Hospital Course and Discharge

Our patient's hospital course was uneventful. Her admission laboratory data had revealed an increase in her cardiac biomarkers. Both creatine-kinase and B-fraction and troponin levels were compatible with her diagnosis of an acute myocardial infarction. A follow-up echocardiogram demonstrated an increase in her ejection fraction.

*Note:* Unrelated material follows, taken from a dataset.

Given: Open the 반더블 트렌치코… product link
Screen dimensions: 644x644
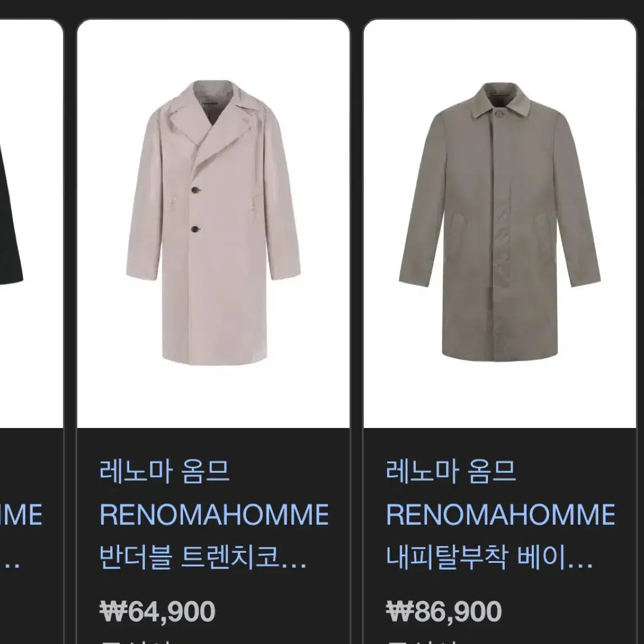Looking at the screenshot, I should [x=203, y=557].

Our patient's further management was initiated prior to discharge. She was advised to stop smoking, follow a low salt, low saturated fat weight loss diet and begin a lipid lowering agent. Because of her history of GI bleeding, she was begun on a proton pump inhibitor. To inhibit platetet aggregation, aspirin and clopidogrel were continued. She was also instructed in the use of nitroglycerin for chest pain. To lessen the risk of future cardiovascular events, an angiotensin converting enzyme inhibitor and an aldosterone antagonist were added to her beta blocker. She was also enrolled in an outpatient cardiac rehabilitation program and was scheduled for further follow-up evaluation in clinic.

Follow-up visit
Our patient returned in six weeks for a follow-up visit. She was asymptomatic with no evidence of heart failure. An echocardiogram showed mild anterior wall hypokinesis with an ejection fraction of forty-five percent, indicating that most of her initial left ventricular dysfunction was due to ischemic, or "stunned" myocardium, and not frank infarction. Her urgent reperfusion had successfully preserved her myocardial tissue. "Time is muscle."